Lawsuits Ignite Furor Over Created Opal
by Colored Stone (Aug 2001)
NEW YORK - It's not often that gem terminology is discussed in Southern New York District Court, but if Gerry Manning of Manning International in New York City has his way, the question of what constitutes a synthetic opal may one day become a matter of law.

Manning has sued several opal dealers, manufacturers, and retailers for false advertising, claiming that the polymer-impregnated manufactured opal they are selling as synthetic should actually be called a simulant. The lawsuits, which each seek several million dollars in damages, are based on the Lanham Act, which gives a company the right to sue for damages if a competitor's false advertising has hurt its business.

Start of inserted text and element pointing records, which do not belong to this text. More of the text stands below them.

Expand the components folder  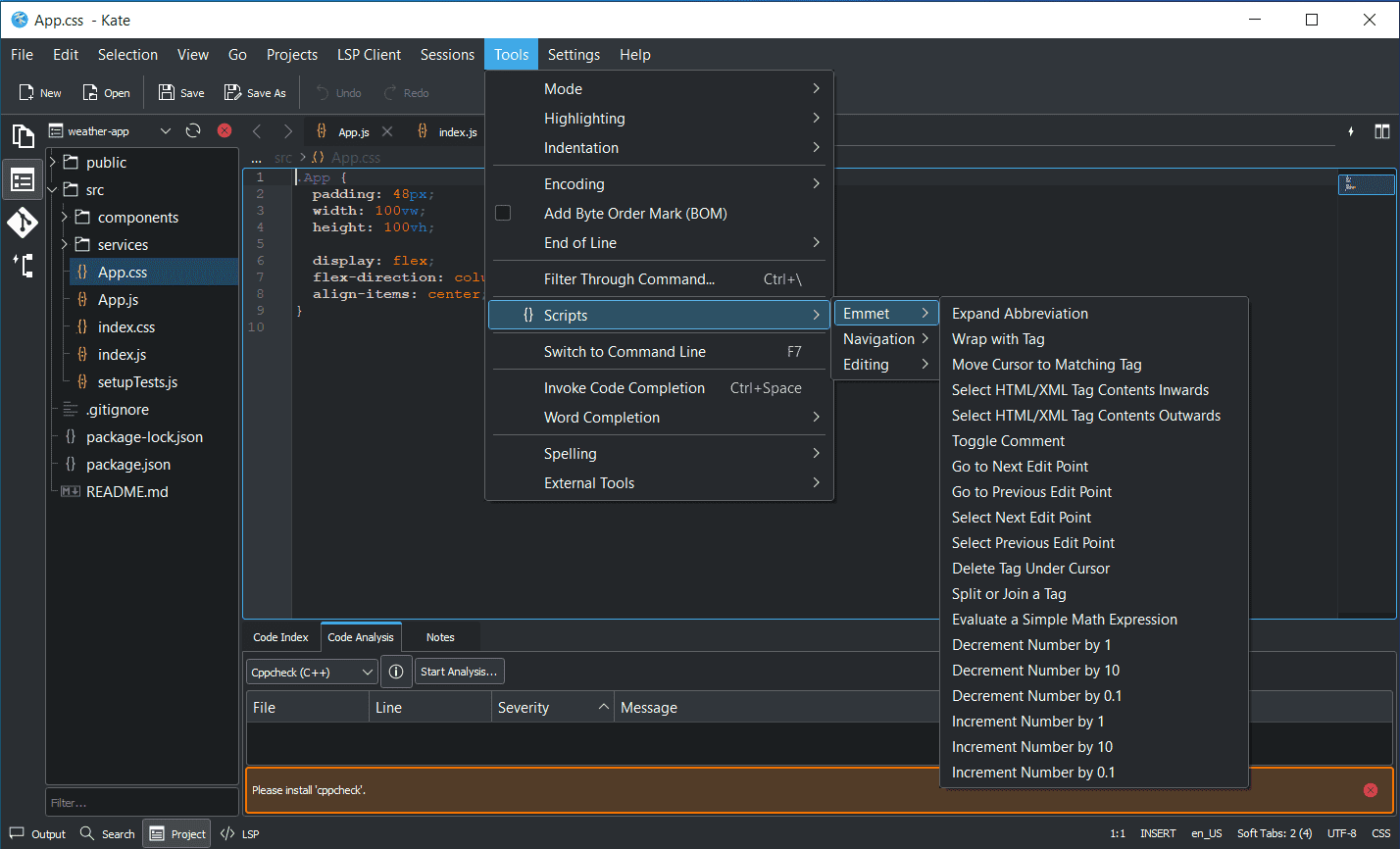(x=65, y=218)
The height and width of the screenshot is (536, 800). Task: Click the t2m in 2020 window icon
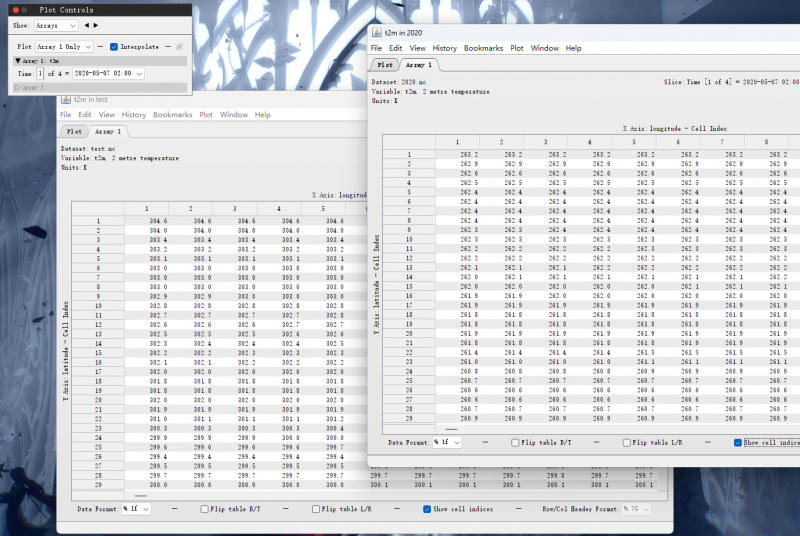tap(378, 34)
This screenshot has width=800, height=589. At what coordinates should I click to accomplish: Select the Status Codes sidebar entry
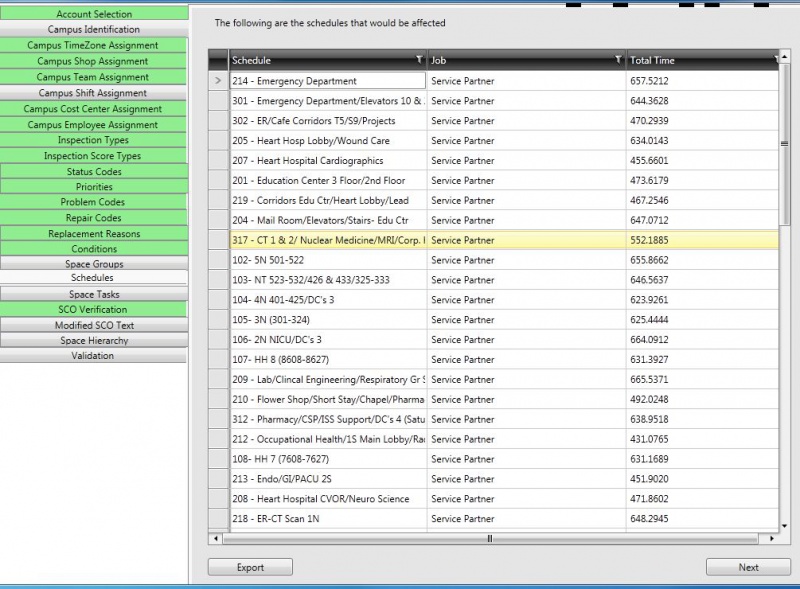[96, 170]
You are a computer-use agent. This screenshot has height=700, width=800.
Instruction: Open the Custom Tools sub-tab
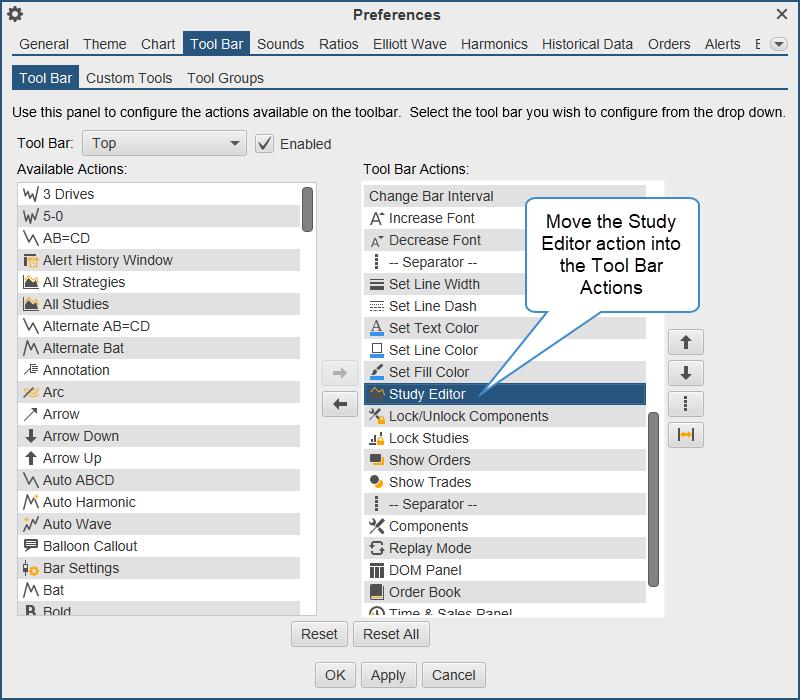tap(129, 78)
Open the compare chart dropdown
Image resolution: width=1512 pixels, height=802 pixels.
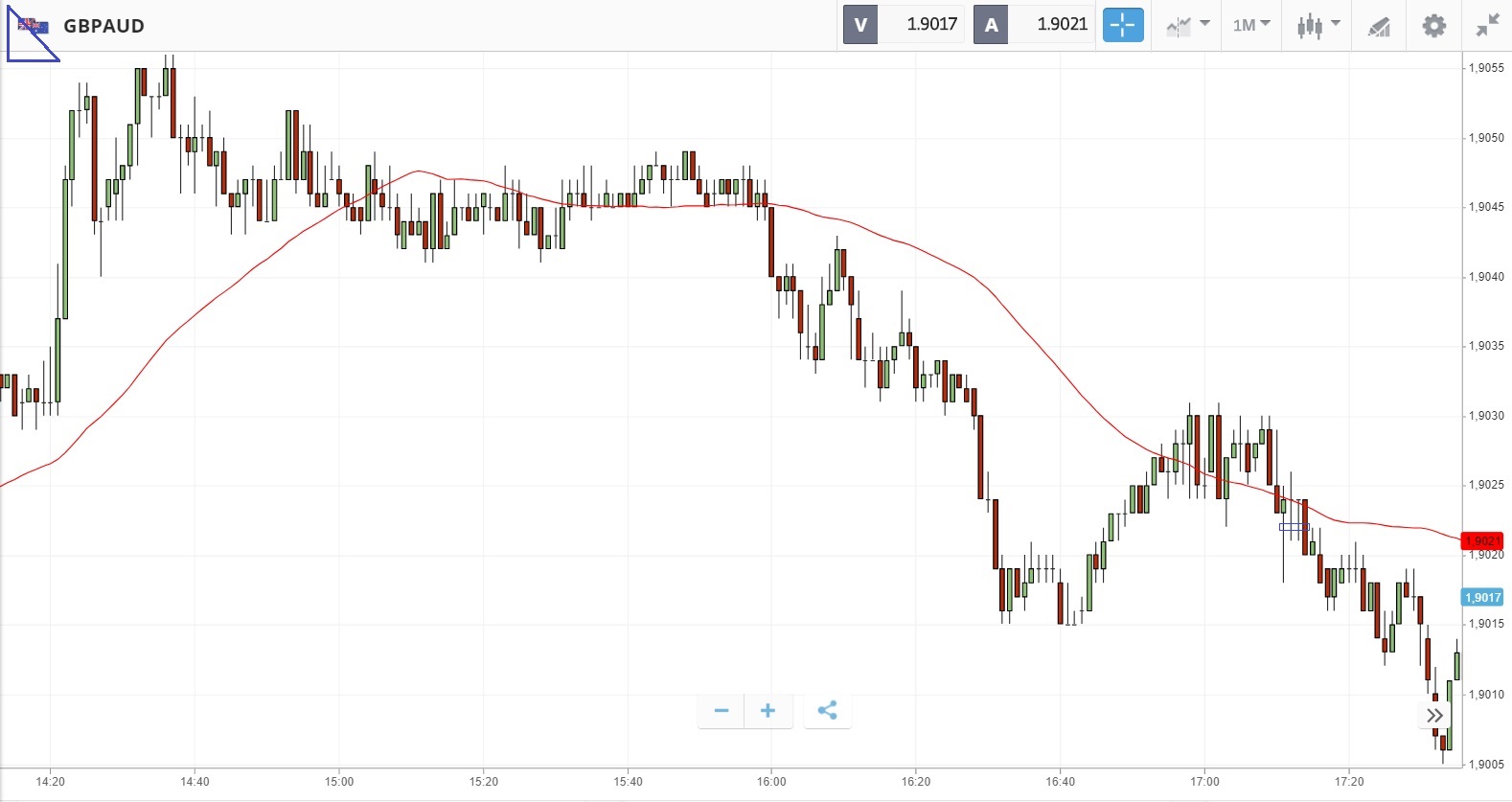tap(1187, 25)
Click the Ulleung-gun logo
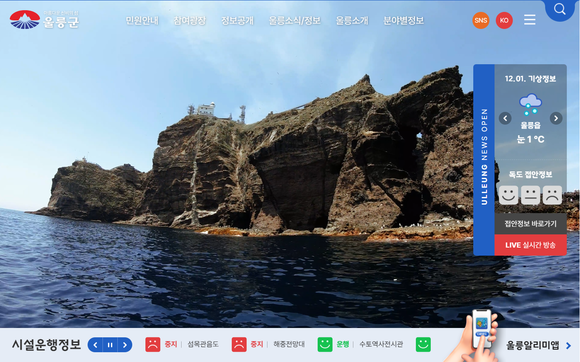This screenshot has height=362, width=580. tap(44, 20)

According to Manning and his attorney, Eric Vaughn Flam, the defendants have taken a considerable number of sales from Manning International - the exclusive worldwide distributor of Gilson created opals - by representing the less expensive polymer-impregnated manufactured opals as "lab-created." They say that the material does not meet the Federal Trade Commission's (FTC) criteria for identifying stones as synthetic.

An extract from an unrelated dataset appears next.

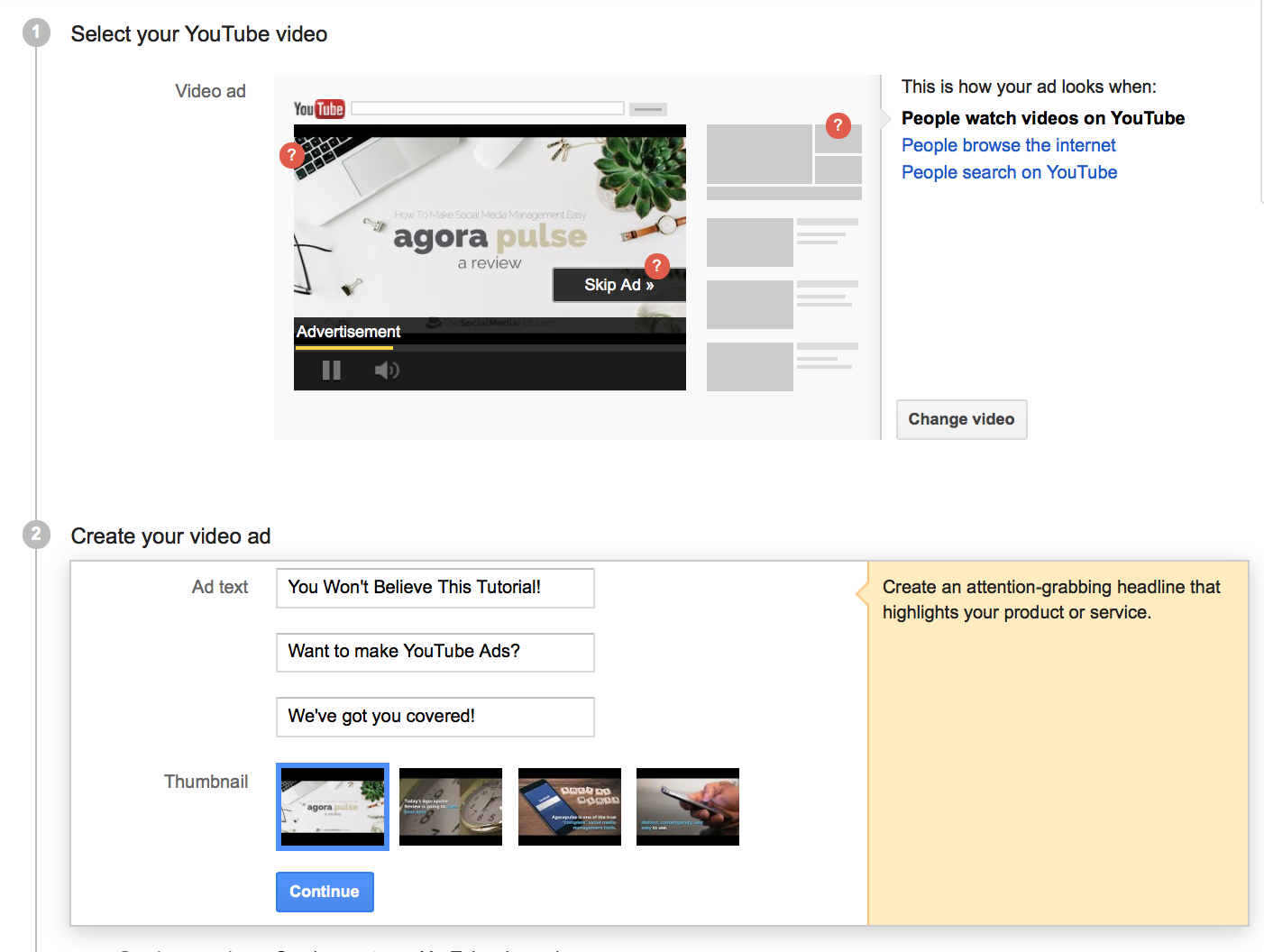Switch to 'People browse the internet' preview
Screen dimensions: 1264x952
pos(1008,145)
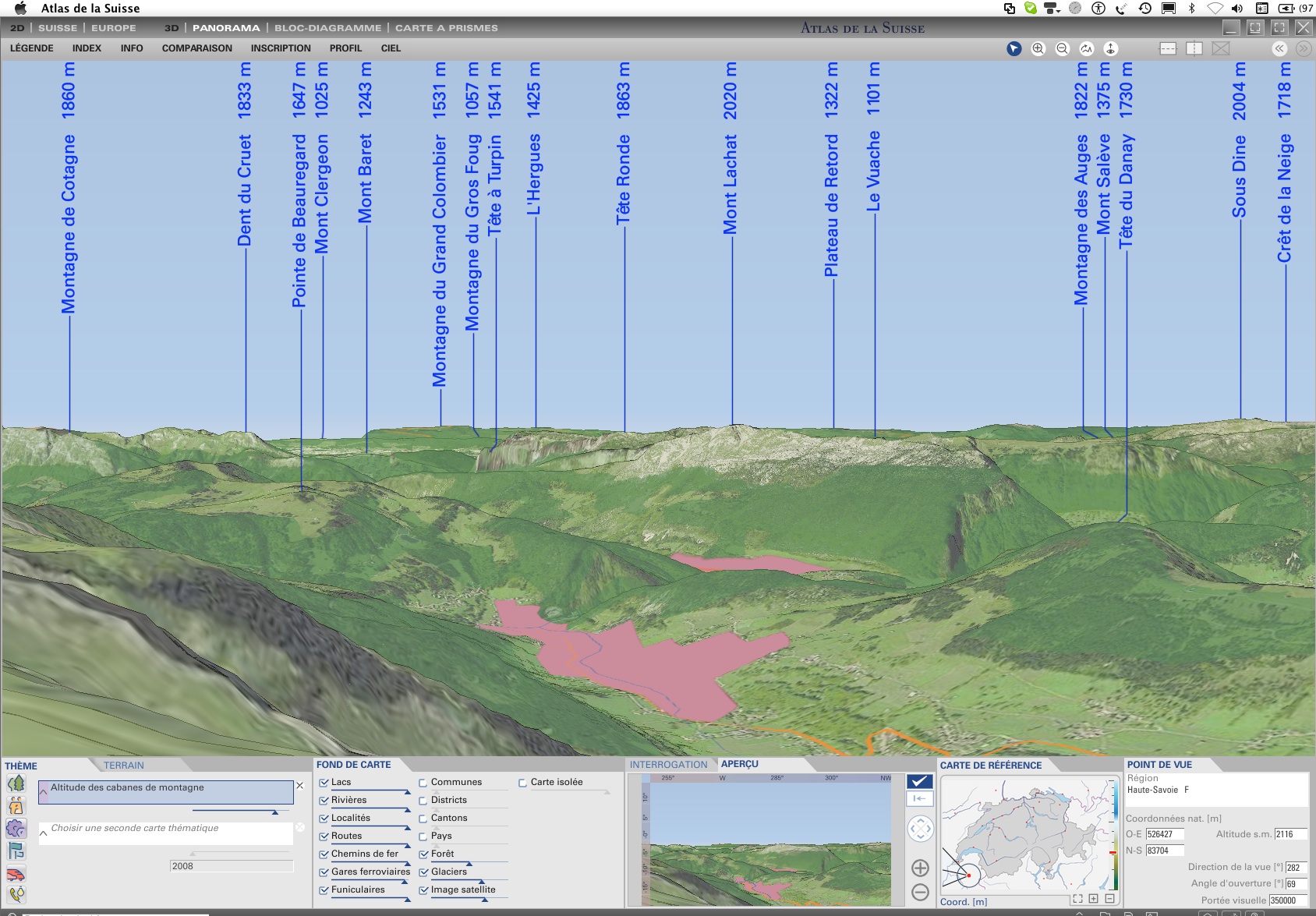Apply the preview with the checkmark button

point(920,781)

Industries state that for a stone to be called "laboratory-created" or "synthetic," it must have "essentially the same optical, physical, and chemical properties as the stone named." The polymer-impregnated material does not meet those standards, contends Manning. "Does ['essentially the same'] mean being held together with plastic?" he says. "It doesn't mean that, and there is nothing that will convince me that something that is held together with plastic is a synthetic. It's a simulant."

According to Manning, the problem is that the material's similarity to synthetic opal is purely superficial. Although the base material is an opal-like silica lattice, it is the plastic with which the silica lattice is impregnated that holds the material together and enhances its color - which makes the material an imitation, not a synthetic, he argues. "What [the polymer-impregnated material] starts out as is a loosely-assembled array of silica spheres that in and of themselves have almost no color, and that can't stand on its own," says Manning. "If you took it and tried to cut and polish it, it would fall apart on the wheel."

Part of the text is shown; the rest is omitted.